UFC mixed martial arts event in 2014

UFC Fight Night: Bigfoot vs. Arlovski (also known as UFC Fight Night 51) was a mixed martial arts event held on September 13, 2014, at Ginásio Nilson Nelson in Brasília, Brazil.

==Background==
The event in Brasília was the first that the organization hosted in the Brazilian capital city.

The event was headlined by a heavyweight rematch between Antônio Silva and Andrei Arlovski. Their first fight at Strikeforce: Heavy Artillery ended in a unanimous decision victory for Silva.

Mike Rhodes was expected to face Paulo Thiago at the event. However, Rhodes was forced out of the bout due to injury, and was briefly replaced by returning veteran Joe Riggs. On July 29, it was announced that Riggs had to pull out of the bout due to a gun accident with non-life-threatening injuries in his house. On the same day Sean Spencer replaced Riggs as Thiago's new opponent.
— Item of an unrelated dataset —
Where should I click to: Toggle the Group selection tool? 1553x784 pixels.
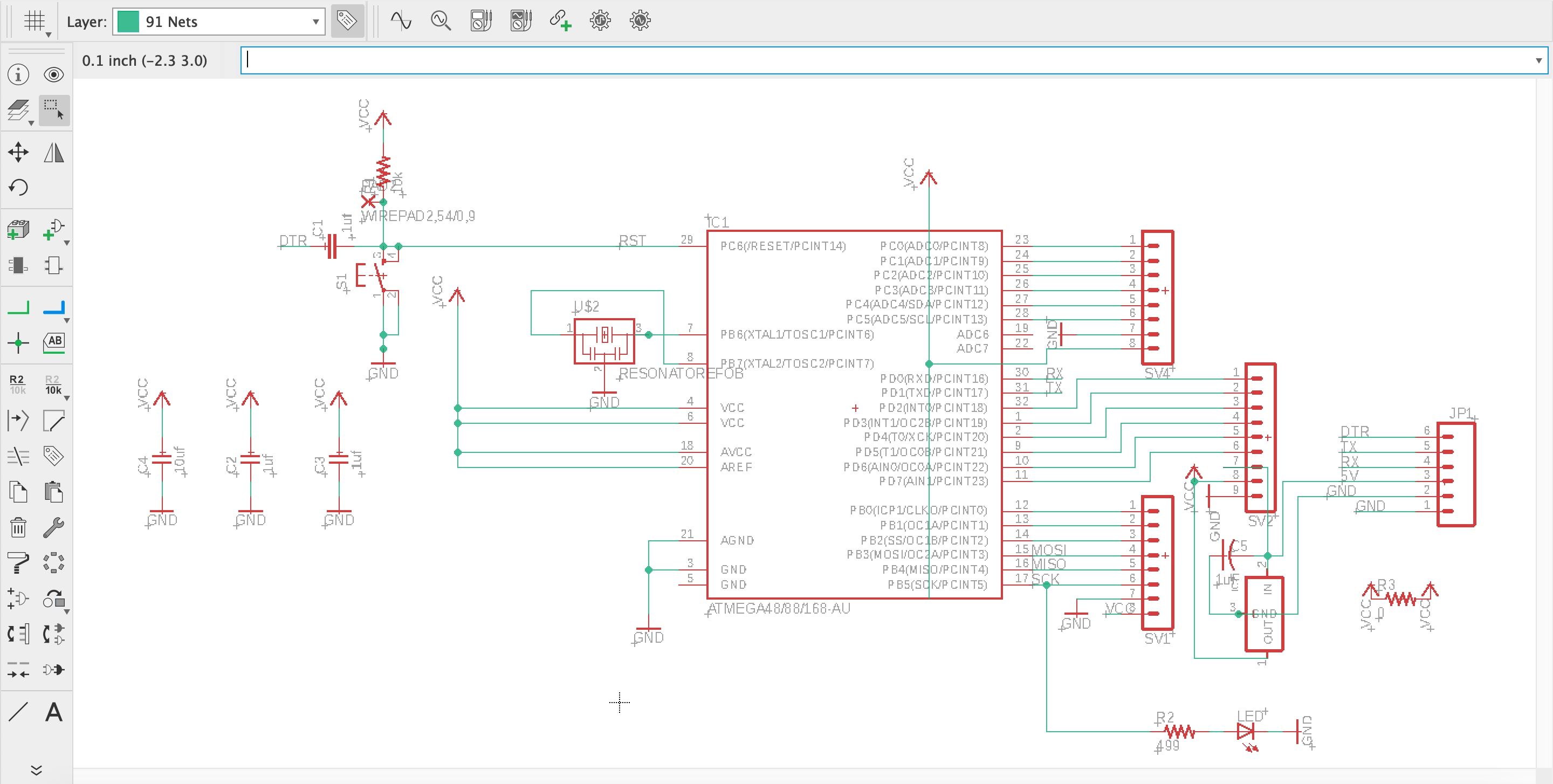point(54,109)
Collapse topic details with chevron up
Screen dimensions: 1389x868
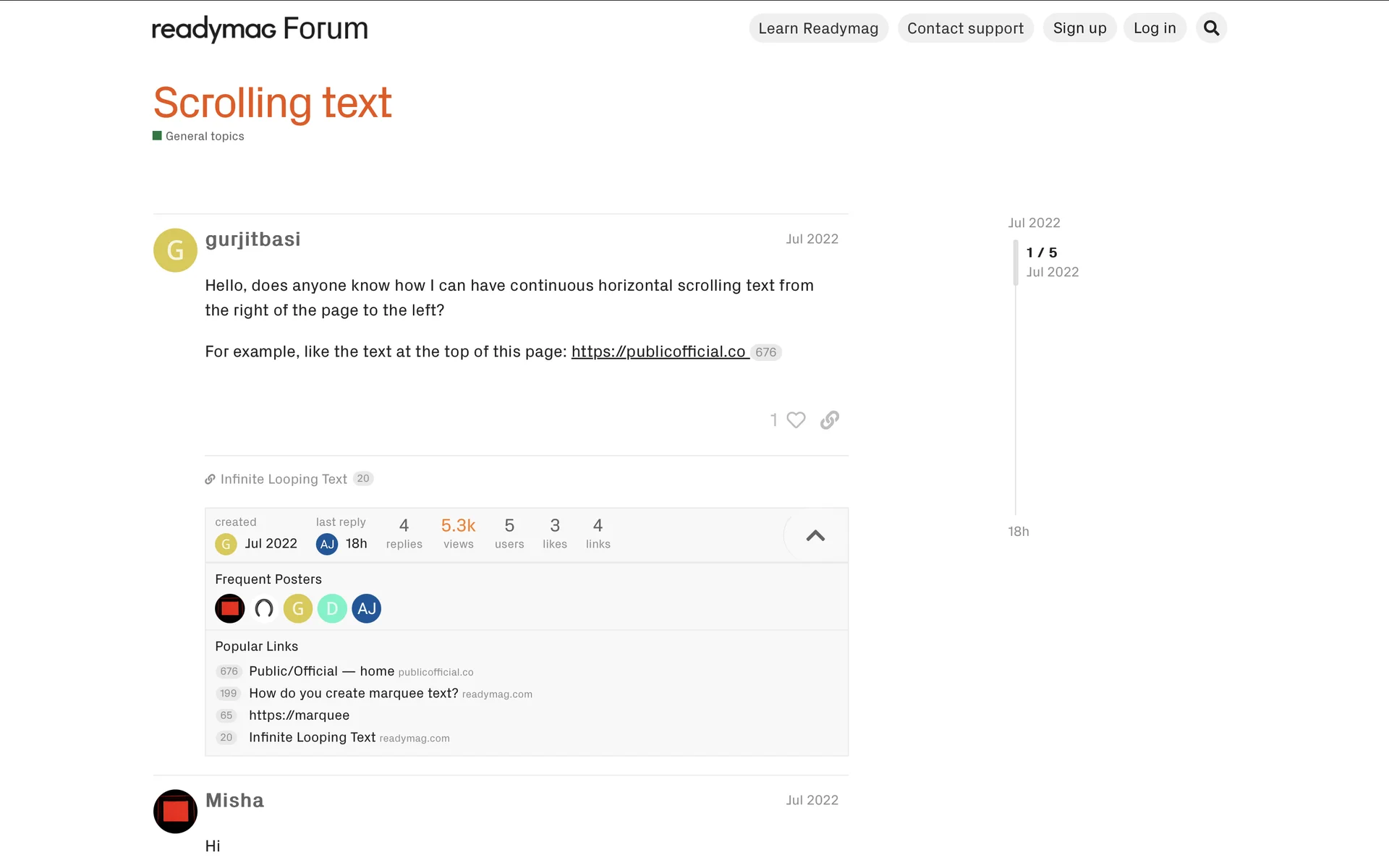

Sérgio Moraes was expected to face Santiago Ponzinibbio at the event. However, Moraes pulled out of the bout citing a lingering knee injury. He was replaced by promotional newcomer Wendell Oliveira.

Valérie Létourneau was expected to face Jéssica Andrade at the event. However, Létourneau pulled out of the bout citing an injury and was replaced by promotional newcomer and former Jungle Fight women's bantamweight champion Larissa Pacheco.

Promotional newcomer Łukasz Sajewski was expected to make his debut at the event against Leonardo Santos. Sajewski was removed from the card and Santos faced Efraín Escudero. While Escudero's initial opponent Francisco Trinaldo faced Leandro Silva.

==Bonus awards==
The following fighters received $50,000 bonuses:

- Fight of the Night: Gleison Tibau vs. Piotr Hallmann ^
- Performance of the Night: Andrei Arlovski and Godofredo Pepey
^ Bonus winner Piotr Hallmann had his award rescinded after testing positive for drostanolone during his post fight drug screening.